EXERCISE GOAL.
No pictures go in the copy. Restate, word for word, each line from the one containing "Task: Select Announcements" through the last line below.
################
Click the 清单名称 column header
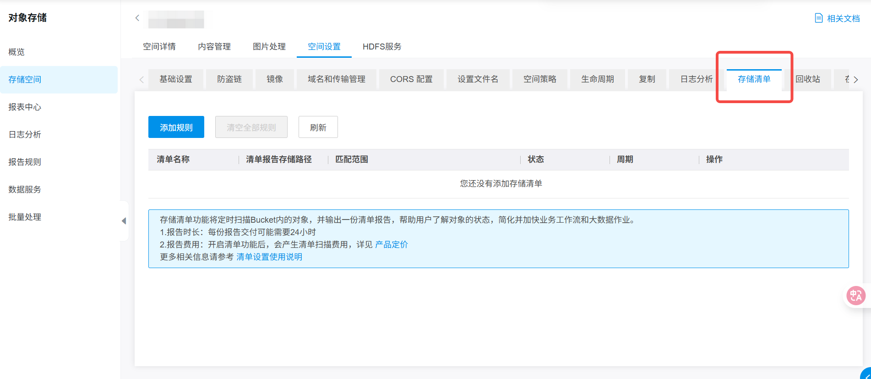 pos(173,159)
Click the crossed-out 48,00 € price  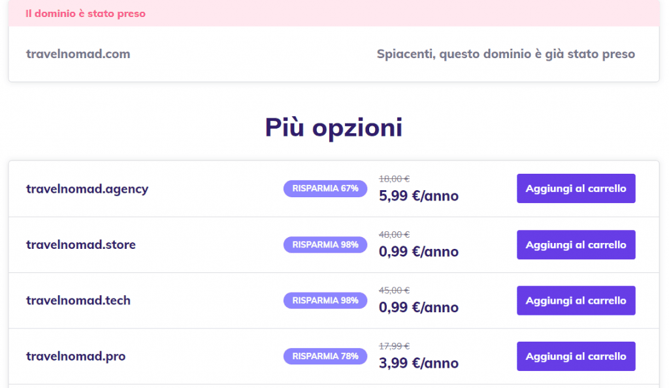point(394,234)
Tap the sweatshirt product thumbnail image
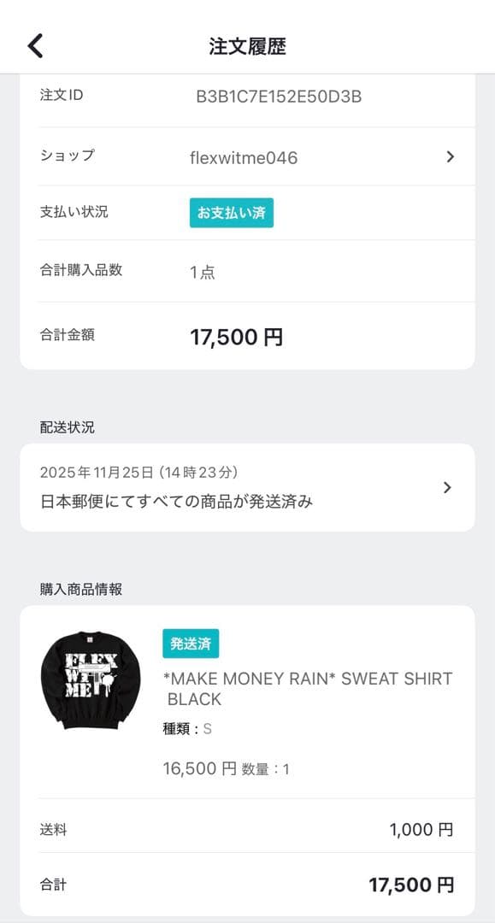 (x=90, y=681)
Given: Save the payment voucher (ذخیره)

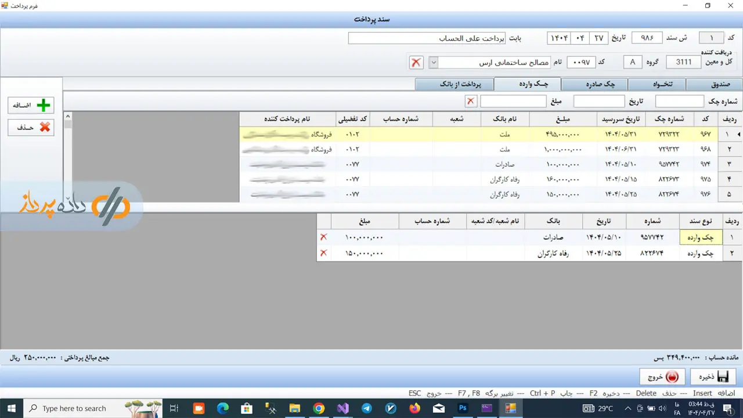Looking at the screenshot, I should click(713, 377).
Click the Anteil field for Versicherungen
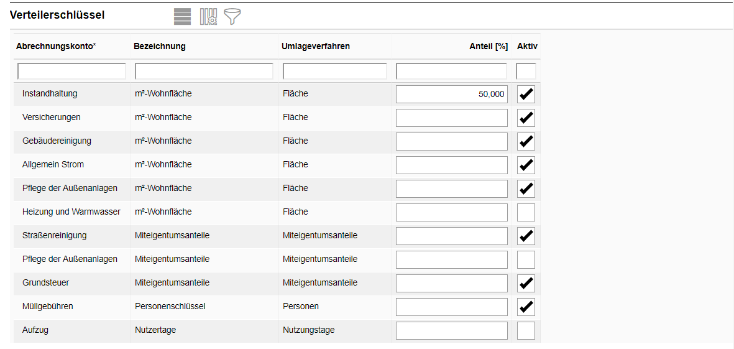The height and width of the screenshot is (349, 734). coord(451,118)
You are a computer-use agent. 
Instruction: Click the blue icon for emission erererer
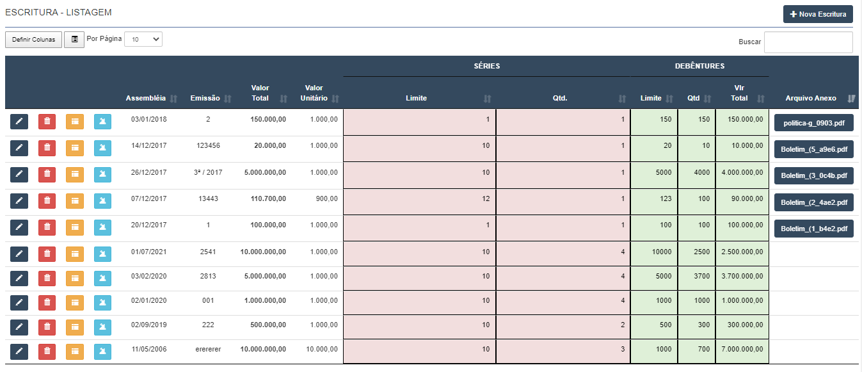[x=102, y=351]
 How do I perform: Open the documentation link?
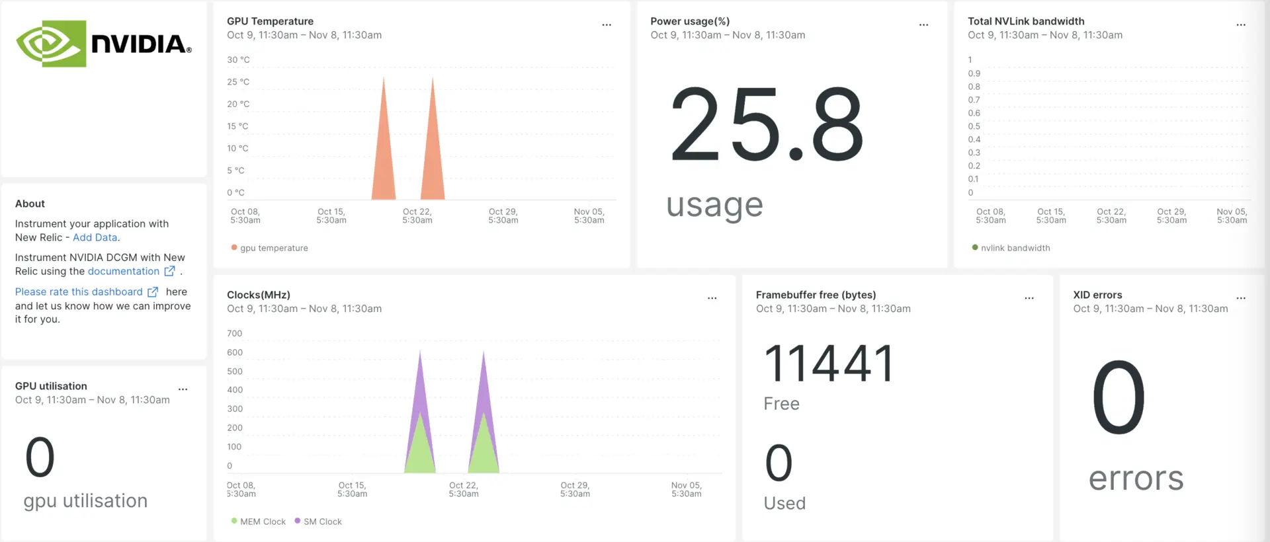click(123, 271)
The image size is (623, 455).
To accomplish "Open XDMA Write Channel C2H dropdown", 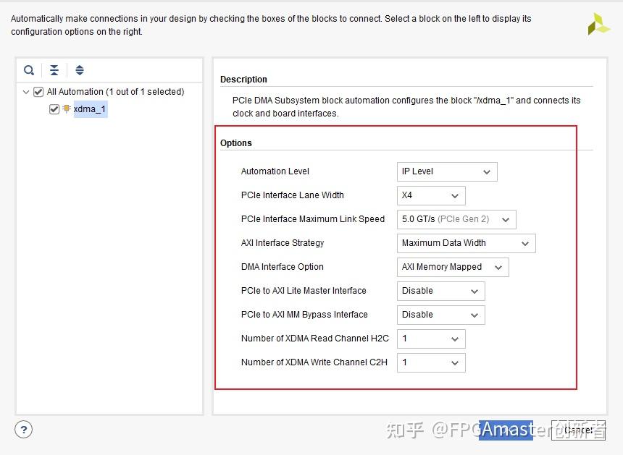I will [431, 362].
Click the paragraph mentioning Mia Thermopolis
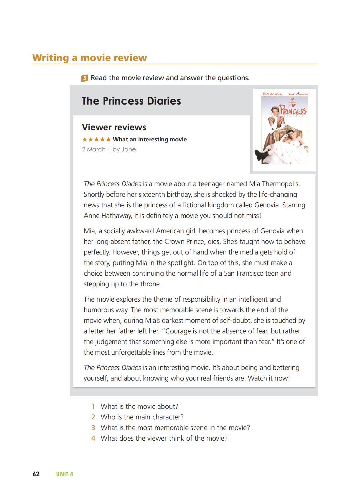This screenshot has width=351, height=496. pyautogui.click(x=195, y=200)
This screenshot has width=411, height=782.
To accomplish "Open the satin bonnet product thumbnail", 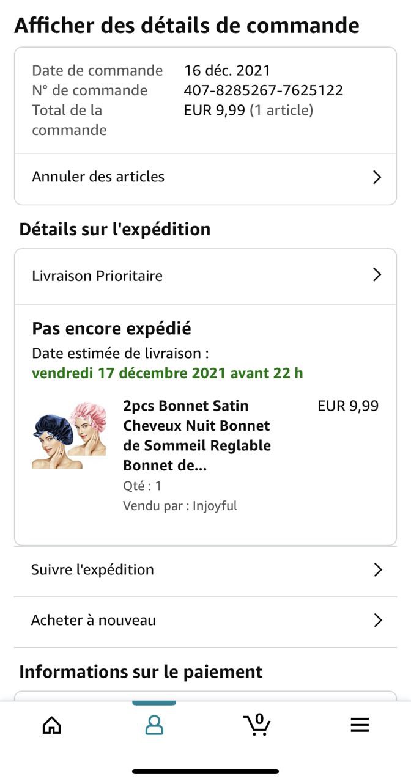I will (x=69, y=435).
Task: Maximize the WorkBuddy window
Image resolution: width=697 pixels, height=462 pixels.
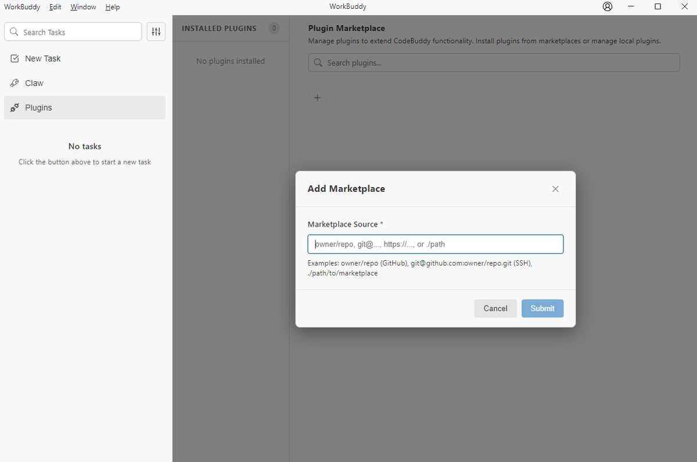Action: tap(658, 7)

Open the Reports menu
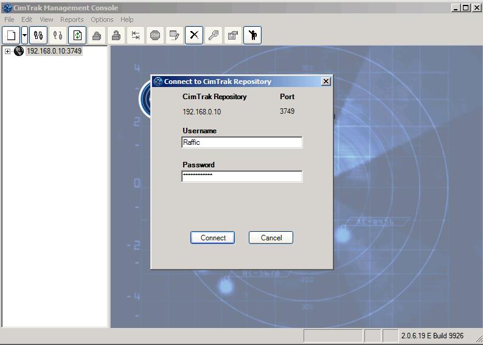72,19
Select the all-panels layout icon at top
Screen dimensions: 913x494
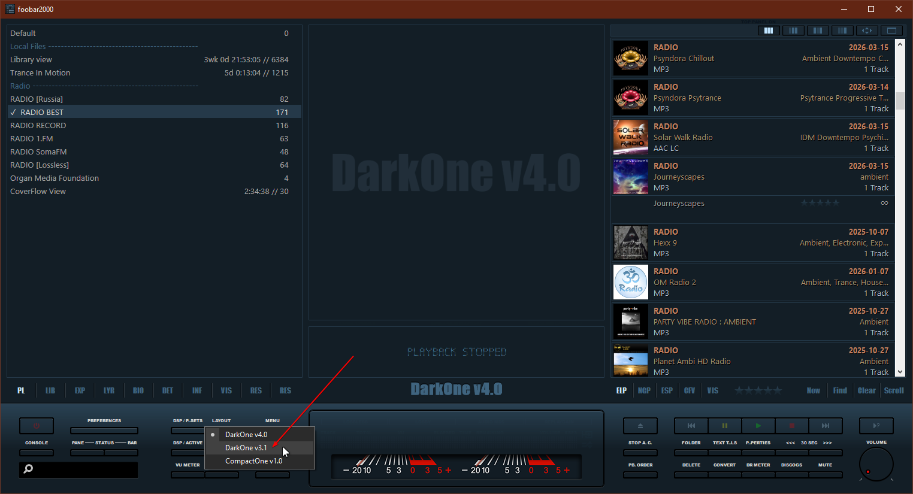[x=769, y=31]
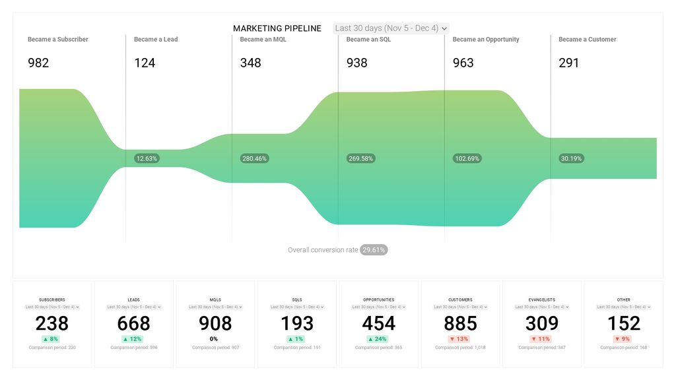Click the Became a Subscriber stage label
Viewport: 676px width, 380px height.
57,39
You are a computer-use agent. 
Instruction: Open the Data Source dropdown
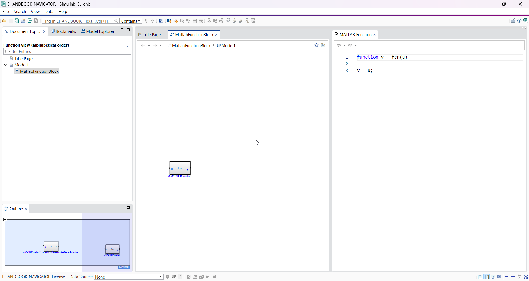(x=161, y=277)
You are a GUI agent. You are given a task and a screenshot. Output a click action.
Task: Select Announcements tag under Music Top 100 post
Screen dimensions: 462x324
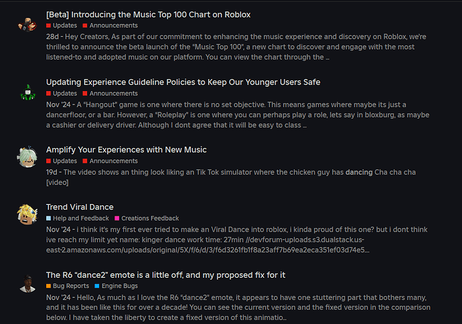coord(113,25)
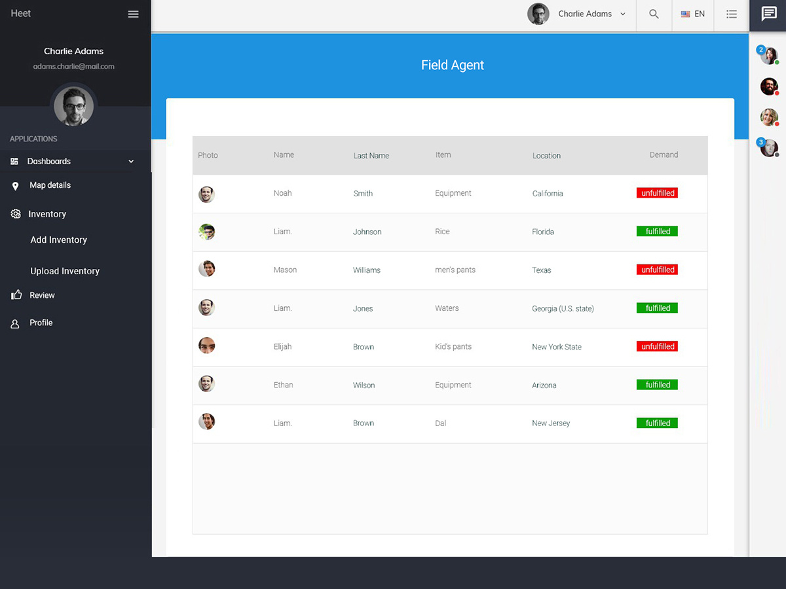Open the Profile page from sidebar
Image resolution: width=786 pixels, height=589 pixels.
pos(39,323)
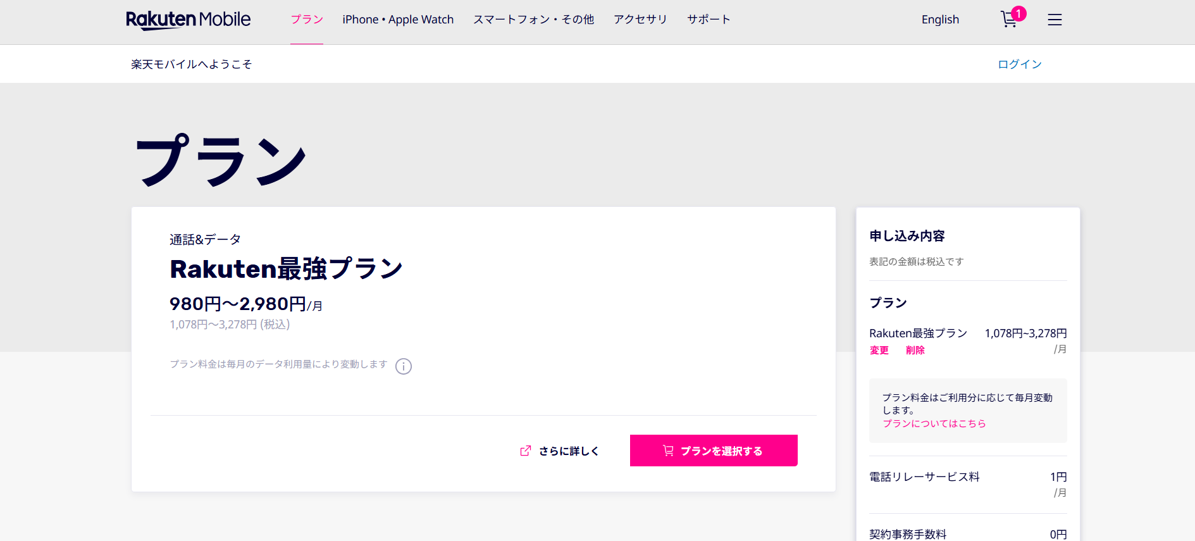Click the cart badge showing 1
The height and width of the screenshot is (541, 1195).
pyautogui.click(x=1019, y=13)
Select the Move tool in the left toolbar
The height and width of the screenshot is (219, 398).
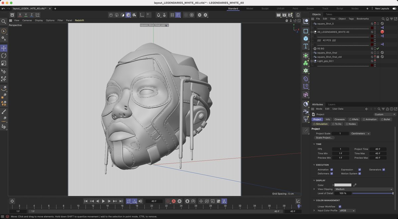tap(4, 48)
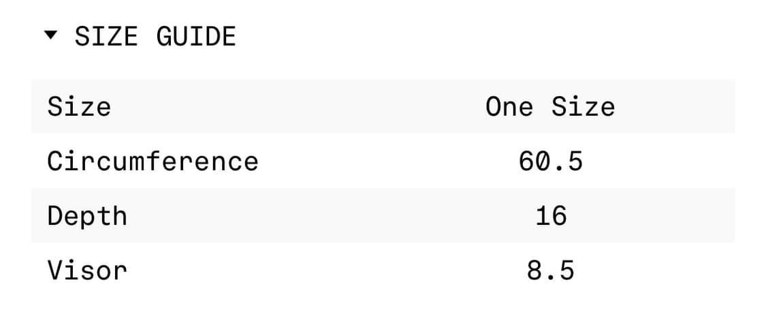The width and height of the screenshot is (766, 310).
Task: Click the depth value 16
Action: click(550, 216)
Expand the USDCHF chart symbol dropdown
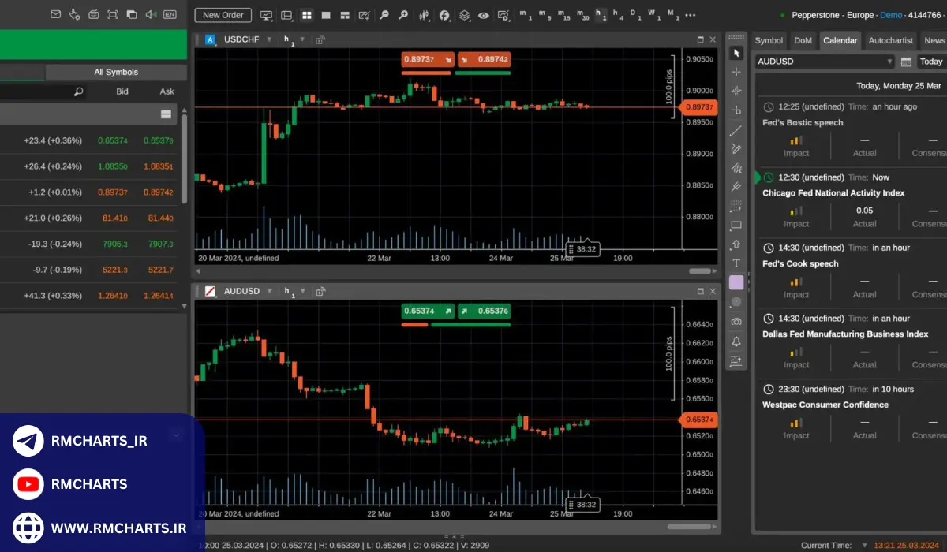Screen dimensions: 947x552 (x=268, y=39)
################
SOLUTION TO THIS TASK.
Task: Select Announcements tag under Music Top 100 post
Screen dimensions: 462x324
coord(113,25)
Open the Profile page from sidebar
Image resolution: width=786 pixels, height=589 pixels.
pos(39,323)
Click the cart badge showing 1
The height and width of the screenshot is (541, 1195).
pyautogui.click(x=1019, y=13)
Select the Move tool in the left toolbar
The height and width of the screenshot is (219, 398).
tap(4, 48)
The width and height of the screenshot is (766, 310).
Task: Click the depth value 16
Action: click(550, 216)
Expand the USDCHF chart symbol dropdown
Screen dimensions: 947x552 (x=268, y=39)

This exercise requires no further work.